ÁREA DE INFLUENCIA Y HÁBITAT DISPERSO
(Fragmento de Oikos vs. Politeia) D. de Castellum
Los accidentes y fronteras naturales delimitan los territorios de vida animal (crestas, divisorias de aguas, superficies lacustres, ecotonos de transición). Abarca varios km. cuadrados el del oso pardo. Dosmil metros, en el caso de pequeñas aves paseriformes. El área de influencia o logística, algo más amplia, es la que un individuo o clan familiar recorre para sus actividades logísticas. Rodea en territorio, pero no se defiende con la misma rotundidad, y en determinados casos se solapa con otras áreas de influencia. Los ecotonos de transición y las áreas solapadas de influencia suelen ser zonas donde los individuos inciden escasamente en el paisaje y apenas monopolizan, y por lo tanto, son focos o crisoles de biodiversidad. Una teoría geobiopolítica del hábitat disperso ha de defender severamente sus ventajas frente al hábitat concentrado. Estos territorios finícolas y marginales, en lugares fronterizos, constituyen el “saltus”. Son tierra de nadie que delimita y preserva la territorialidad en los animales, la intimidad en las pequeños núcleos familiares autosuficientes. La necesidad (ananké) e instinto de intimidad y territorio son grandes aliados de la biodiversidad en la Naturaleza.

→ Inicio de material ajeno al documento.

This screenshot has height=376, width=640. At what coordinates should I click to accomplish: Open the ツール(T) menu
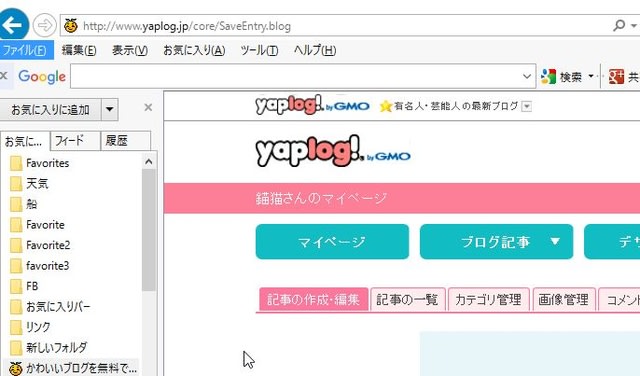click(x=259, y=50)
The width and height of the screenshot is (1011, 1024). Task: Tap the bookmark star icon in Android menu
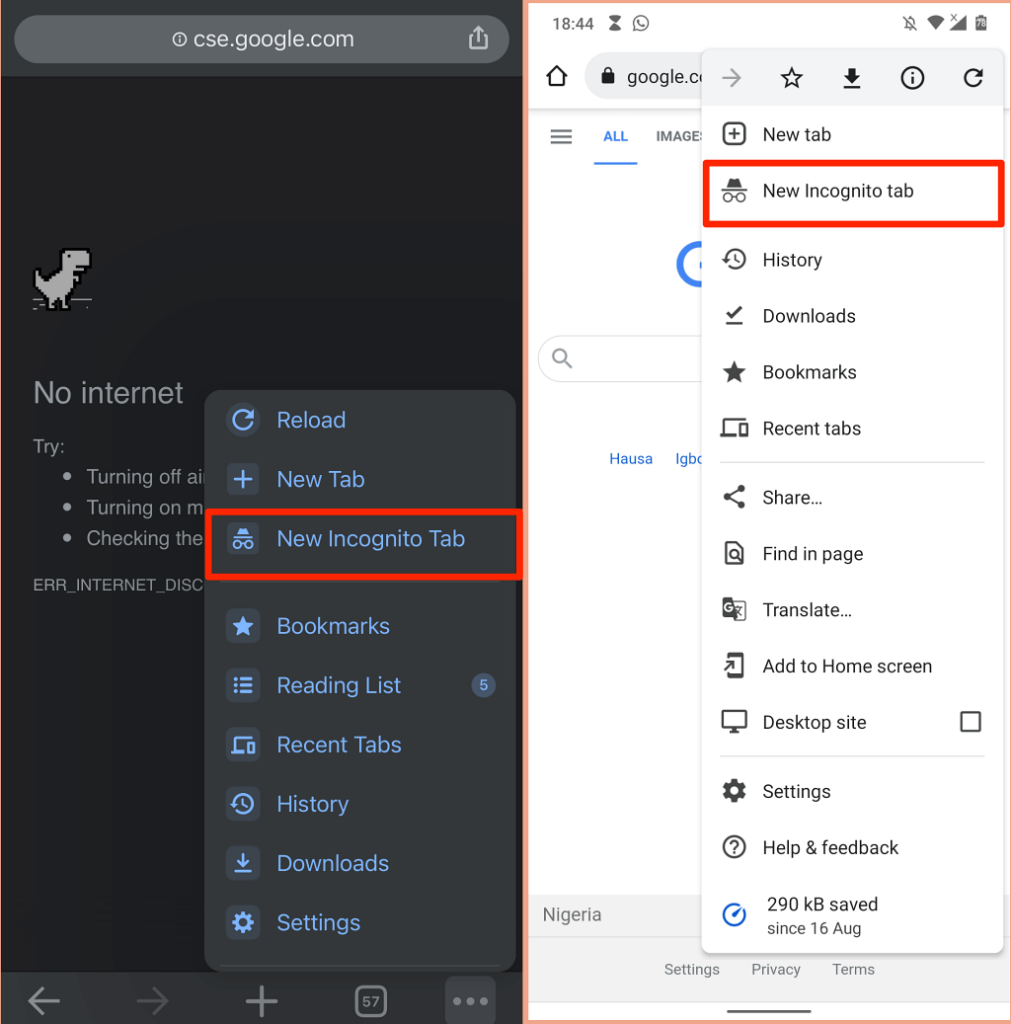click(x=791, y=78)
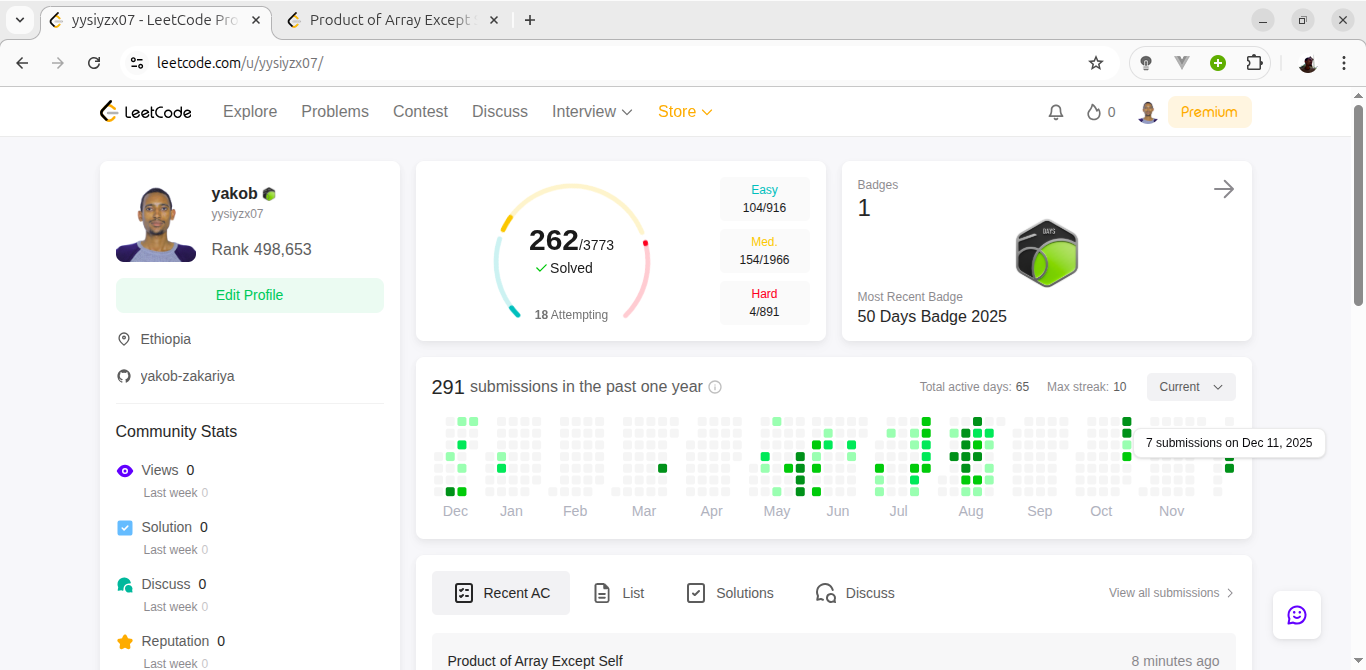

En lugares con suficientes recursos es posible el hábitat disperso. En lugares inapropiados para la vida humana se constituye el hábitat concentrado y hacinado, acaparadores de los recursos de la periferia. La noche, en el hábitat disperso, reina bajo un cielo sereno y animado por cantos tribales y lumbres. El día, aun así, es ameno y precioso, las aves, reinas en los márgenes umbrosos, animan con su canto al hortelano silencioso y los mamíferos, ufanos y espaciosos, desplazanse en extensa red de lindes forestados y fragosos. Tal mosaico agroforestal, teselas de vida salvaje y cultivada, tan sólo luce hermoso en pequeñas parcelas cercadas de arbóreos minifundios. No así en el hábitat concentrado, germen de la deforestación. Allí una “chora” o ager de roturaciones extensivas, latifundios sin setos entre parcelas, rodean una acrópolis, ciudad-estado de centralismo acaparador. La noche es oscura, y aunque más silenciosa y posiblemente menos densa, resulta triste. Allí un mochuelo solitario o huérfano se afana quejumbroso por sobrevivir en el último olivo hueco de una vasta plantación mecanizada. Llega el día, y un ensordecedor ir y venir de maquinaria acaba por desventrar el último margen de tierra inculta que florecía aliso. La canícula es sórdida, desierta, ni un gavilán se atreve a surcar el cielo de un horizonte devastado. Así es el Ager, la despensa de la ciudad-estado. Los hombres ya no viven en el campo, los campos ya no requieren intimidad. La fita es ahora un nimio surco inapreciable. El escaso espacio forestal que delimitaba y preservaba la intimidad del habitante ha sido roturado para aprovechar una hilera más de cultivo. Existe, sin embargo, zonas de transición, entre municipios: el Ager publicus. Queda relegado a las peñas más ásperas, donde apenas el arado podría abrir y descarnar el suelo. Al abarcar áreas territoriales más amplias, los espacios solapados o fronterizos entre ciudades o términos se reducen, a la mínima expresión.